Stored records

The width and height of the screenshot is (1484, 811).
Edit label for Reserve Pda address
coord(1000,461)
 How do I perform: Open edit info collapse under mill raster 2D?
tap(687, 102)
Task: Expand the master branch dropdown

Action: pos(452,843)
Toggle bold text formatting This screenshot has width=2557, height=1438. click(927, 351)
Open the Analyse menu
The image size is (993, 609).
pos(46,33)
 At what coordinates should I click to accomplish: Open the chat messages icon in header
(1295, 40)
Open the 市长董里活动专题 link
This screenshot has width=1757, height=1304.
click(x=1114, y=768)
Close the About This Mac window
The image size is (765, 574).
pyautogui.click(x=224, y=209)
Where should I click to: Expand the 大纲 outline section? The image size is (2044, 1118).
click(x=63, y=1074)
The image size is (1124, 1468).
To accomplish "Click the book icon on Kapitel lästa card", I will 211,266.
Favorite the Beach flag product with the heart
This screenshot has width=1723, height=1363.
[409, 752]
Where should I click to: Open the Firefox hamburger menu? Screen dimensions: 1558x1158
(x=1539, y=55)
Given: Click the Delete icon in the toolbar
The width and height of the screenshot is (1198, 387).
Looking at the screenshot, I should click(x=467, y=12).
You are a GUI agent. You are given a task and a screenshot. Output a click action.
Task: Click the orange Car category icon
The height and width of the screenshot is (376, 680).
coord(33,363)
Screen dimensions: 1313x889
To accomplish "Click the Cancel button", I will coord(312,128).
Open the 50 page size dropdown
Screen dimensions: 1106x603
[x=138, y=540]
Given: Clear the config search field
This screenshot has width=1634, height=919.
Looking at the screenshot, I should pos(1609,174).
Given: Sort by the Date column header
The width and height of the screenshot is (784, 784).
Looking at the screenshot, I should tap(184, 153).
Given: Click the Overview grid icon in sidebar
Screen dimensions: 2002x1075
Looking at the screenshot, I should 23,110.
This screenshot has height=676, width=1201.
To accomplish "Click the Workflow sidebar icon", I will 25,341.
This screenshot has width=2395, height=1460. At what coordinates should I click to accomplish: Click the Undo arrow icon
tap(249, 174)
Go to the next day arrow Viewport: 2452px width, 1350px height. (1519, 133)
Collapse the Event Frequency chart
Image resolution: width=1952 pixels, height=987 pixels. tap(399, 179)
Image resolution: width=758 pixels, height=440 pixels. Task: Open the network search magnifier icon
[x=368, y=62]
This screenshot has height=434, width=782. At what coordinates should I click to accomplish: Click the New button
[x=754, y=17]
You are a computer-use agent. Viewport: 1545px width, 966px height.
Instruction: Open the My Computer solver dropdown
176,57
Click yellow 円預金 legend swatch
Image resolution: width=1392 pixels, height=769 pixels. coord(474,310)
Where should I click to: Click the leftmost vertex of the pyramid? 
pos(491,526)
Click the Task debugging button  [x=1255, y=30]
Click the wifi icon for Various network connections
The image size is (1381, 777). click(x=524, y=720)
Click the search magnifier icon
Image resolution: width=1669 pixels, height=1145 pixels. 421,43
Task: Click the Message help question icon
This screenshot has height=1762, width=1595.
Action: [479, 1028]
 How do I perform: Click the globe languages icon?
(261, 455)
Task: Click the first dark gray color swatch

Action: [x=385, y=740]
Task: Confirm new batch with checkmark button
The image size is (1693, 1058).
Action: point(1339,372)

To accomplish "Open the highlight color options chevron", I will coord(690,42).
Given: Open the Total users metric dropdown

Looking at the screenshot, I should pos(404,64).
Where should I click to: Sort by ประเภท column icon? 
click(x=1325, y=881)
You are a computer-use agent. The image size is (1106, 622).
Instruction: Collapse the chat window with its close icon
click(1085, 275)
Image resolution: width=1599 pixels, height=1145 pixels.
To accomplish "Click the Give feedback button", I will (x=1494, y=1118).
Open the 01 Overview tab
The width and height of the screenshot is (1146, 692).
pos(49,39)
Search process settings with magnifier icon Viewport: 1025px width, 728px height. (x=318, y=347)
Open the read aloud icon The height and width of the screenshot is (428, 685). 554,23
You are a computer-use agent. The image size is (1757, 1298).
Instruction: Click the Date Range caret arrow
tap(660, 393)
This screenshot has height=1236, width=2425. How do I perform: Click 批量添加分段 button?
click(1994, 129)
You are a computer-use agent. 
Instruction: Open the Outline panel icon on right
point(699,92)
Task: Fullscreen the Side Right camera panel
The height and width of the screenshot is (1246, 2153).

**Task directions**
Exactly and without omission, set down every entry.

**Result of the exercise**
The width and height of the screenshot is (1484, 811).
Edit label for Reserve Pda address
coord(1000,461)
 How do I perform: Open edit info collapse under mill raster 2D?
tap(687, 102)
Task: Expand the master branch dropdown

Action: pos(452,843)
Toggle bold text formatting This screenshot has width=2557, height=1438. click(927, 351)
Open the Analyse menu
The image size is (993, 609).
pos(46,33)
 At what coordinates should I click to accomplish: Open the chat messages icon in header
(1295, 40)
Open the 市长董里活动专题 link
This screenshot has width=1757, height=1304.
click(x=1114, y=768)
Close the About This Mac window
The image size is (765, 574).
pyautogui.click(x=224, y=209)
Where should I click to: Expand the 大纲 outline section? The image size is (2044, 1118).
click(x=63, y=1074)
The image size is (1124, 1468).
To accomplish "Click the book icon on Kapitel lästa card", I will 211,266.
Favorite the Beach flag product with the heart
This screenshot has width=1723, height=1363.
[409, 752]
Where should I click to: Open the Firefox hamburger menu? Screen dimensions: 1558x1158
(x=1539, y=55)
Given: Click the Delete icon in the toolbar
The width and height of the screenshot is (1198, 387).
Looking at the screenshot, I should click(x=467, y=12).
You are a GUI agent. You are given a task and a screenshot. Output a click action.
Task: Click the orange Car category icon
The height and width of the screenshot is (376, 680).
coord(33,363)
Screen dimensions: 1313x889
To accomplish "Click the Cancel button", I will coord(312,128).
Open the 50 page size dropdown
Screen dimensions: 1106x603
[x=138, y=540]
Given: Clear the config search field
This screenshot has width=1634, height=919.
Looking at the screenshot, I should pos(1609,174).
Given: Sort by the Date column header
The width and height of the screenshot is (784, 784).
Looking at the screenshot, I should tap(184, 153).
Given: Click the Overview grid icon in sidebar
Screen dimensions: 2002x1075
Looking at the screenshot, I should 23,110.
This screenshot has height=676, width=1201.
To accomplish "Click the Workflow sidebar icon", I will 25,341.
This screenshot has width=2395, height=1460. At what coordinates should I click to accomplish: Click the Undo arrow icon
tap(249, 174)
Go to the next day arrow Viewport: 2452px width, 1350px height. (1519, 133)
Collapse the Event Frequency chart
Image resolution: width=1952 pixels, height=987 pixels. tap(399, 179)
Image resolution: width=758 pixels, height=440 pixels. Task: Open the network search magnifier icon
[x=368, y=62]
This screenshot has height=434, width=782. At what coordinates should I click to accomplish: Click the New button
[x=754, y=17]
You are a computer-use agent. Viewport: 1545px width, 966px height.
Instruction: Open the My Computer solver dropdown
176,57
Click yellow 円預金 legend swatch
Image resolution: width=1392 pixels, height=769 pixels. coord(474,310)
Where should I click to: Click the leftmost vertex of the pyramid? 
pos(491,526)
Click the Task debugging button  [x=1255, y=30]
Click the wifi icon for Various network connections
The image size is (1381, 777). click(x=524, y=720)
Click the search magnifier icon
Image resolution: width=1669 pixels, height=1145 pixels. 421,43
Task: Click the Message help question icon
This screenshot has height=1762, width=1595.
Action: [479, 1028]
 How do I perform: Click the globe languages icon?
(261, 455)
Task: Click the first dark gray color swatch

Action: [x=385, y=740]
Task: Confirm new batch with checkmark button
The image size is (1693, 1058).
Action: point(1339,372)

To accomplish "Open the highlight color options chevron", I will coord(690,42).
Given: Open the Total users metric dropdown

Looking at the screenshot, I should pos(404,64).
Where should I click to: Sort by ประเภท column icon? 
click(x=1325, y=881)
You are a computer-use agent. The image size is (1106, 622).
Instruction: Collapse the chat window with its close icon
click(1085, 275)
Image resolution: width=1599 pixels, height=1145 pixels.
To accomplish "Click the Give feedback button", I will (x=1494, y=1118).
Open the 01 Overview tab
The width and height of the screenshot is (1146, 692).
pos(49,39)
Search process settings with magnifier icon Viewport: 1025px width, 728px height. (x=318, y=347)
Open the read aloud icon The height and width of the screenshot is (428, 685). 554,23
You are a computer-use agent. The image size is (1757, 1298).
Instruction: Click the Date Range caret arrow
tap(660, 393)
This screenshot has height=1236, width=2425. How do I perform: Click 批量添加分段 button?
click(1994, 129)
You are a computer-use agent. 
Instruction: Open the Outline panel icon on right
point(699,92)
Task: Fullscreen the Side Right camera panel
The height and width of the screenshot is (1246, 2153).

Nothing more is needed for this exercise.